Happy New Year 2020! Reflections on five years of success in UK onshore wind

Published October 2015

As Paul Reynolds embarks on his career as an Everoze partner, he takes a trip back to the future for onshore wind in the UK.

Happy New Year and welcome to the 2020’s! As we celebrate the renewable’s sector meeting its once thought of as impossible EU 2020 targets let’s cast our minds back five years.

Yes five years ago, in the heady days of 2015 and the early days of a Tory Government, elected with a shock majority and the pledge to end subsidies for onshore wind.

Who knew then that this would be the best thing that could happen to the wind sector?

At first it was terrifying. Early closure to the RO, amendments to the planning process, talk of banning onshore wind from the CfD. I couldn’t get the foreboding Jim Morrison lyrics out of my head: “this is the end, beautiful friend, this is the end”.

But then came the fight back. The push for subsidy free CfDs, some direct energy sales, even one or two projects financed on the wholesale market.
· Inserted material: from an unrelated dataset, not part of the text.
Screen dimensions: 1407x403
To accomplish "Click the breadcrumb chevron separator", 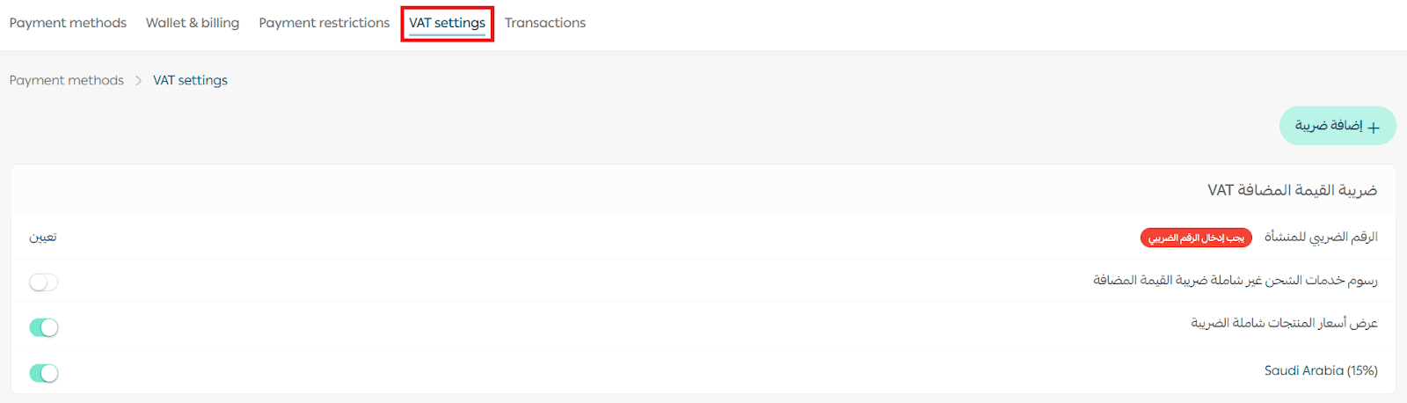I will click(x=138, y=80).
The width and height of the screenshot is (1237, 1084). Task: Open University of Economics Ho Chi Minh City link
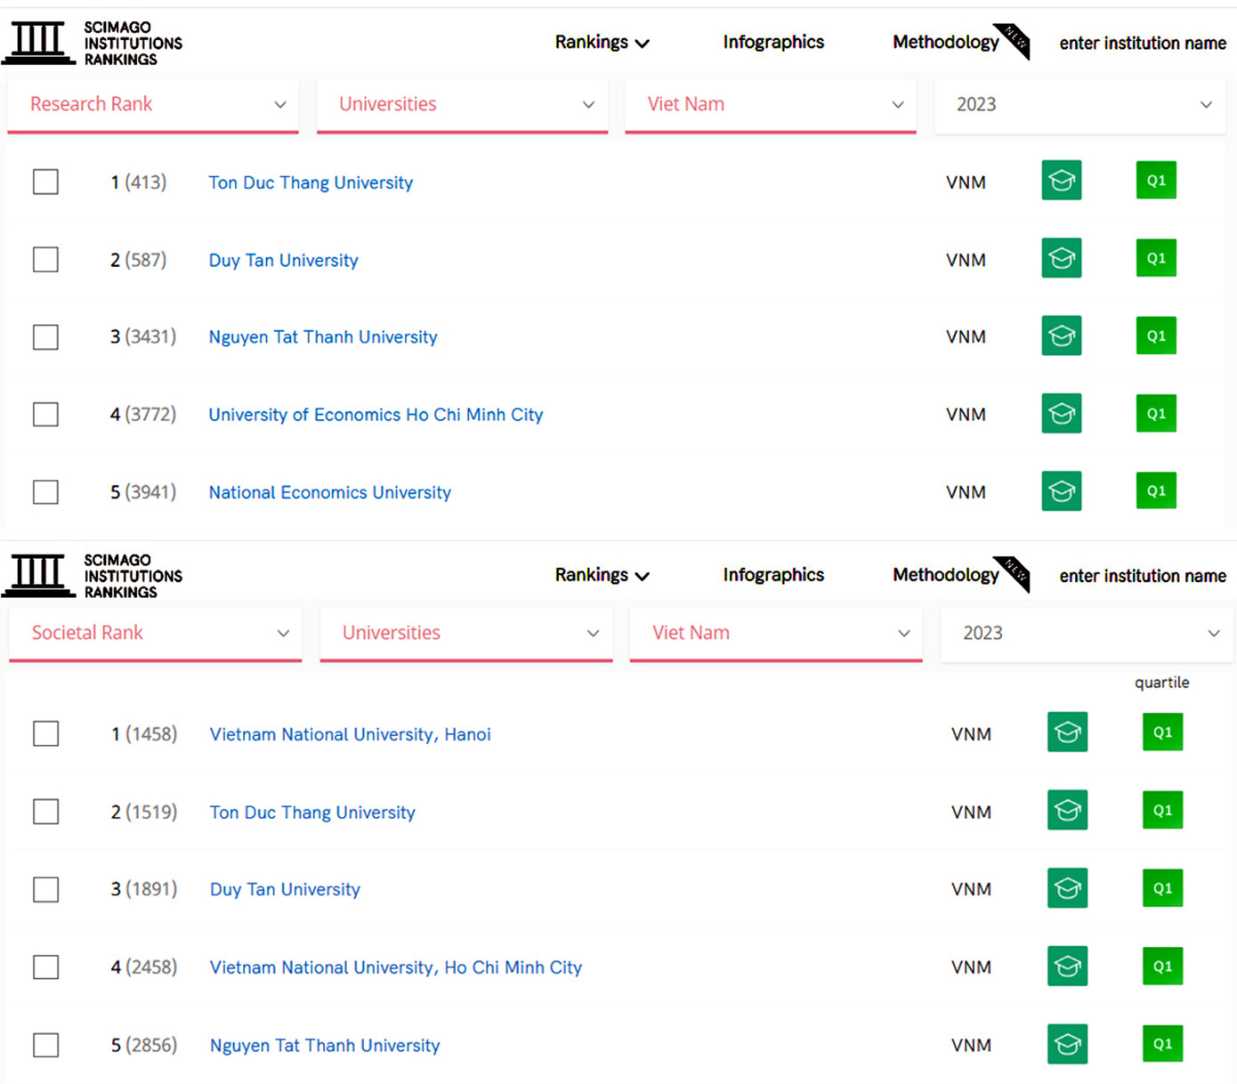pos(376,415)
Relatively lenient RO grace periods and the 748MW of projects contracted under the first CfD round gave the sector a strong circa GW a year pipeline to prepare for the promised land – grid parity.

And it wasn’t easy. The sector took a good hard look at the best sites to continue to develop, with some significant attrition on the way. It pushed harder against tip height limits, allowing the latest turbines to be used. Advanced aerodynamics and control systems, combined with a real focus on asset management eked out more MWh. Low cost finance continued to pour in as continued economic volatility in China held down interest rates.  Optimisation with combined solar PV and storage, allowed wind to play a fundamental role in balancing the system, helping erode the very concept of baseload power. Repowering doubled or in some places tripled the capacity at the old sites. New business models emerged and new companies such as Everoze helped transform the way we think about our electricity system, ready for the brave new world.

Meanwhile the 2017 terrorist attack on an LNG tanker in Suez which blocked the canal for 18 months, sent gas prices rocketing.

Now here we are in 2020. Wind is contributing 30% on the system, with solar and wind out-competing gas in a technology neutral auction. DECC has just set a 100% renewables target for 2030 and the world is well on track to meeting the climate obligations set at the ground breaking 2015 Paris CoP.

Who would have thought it?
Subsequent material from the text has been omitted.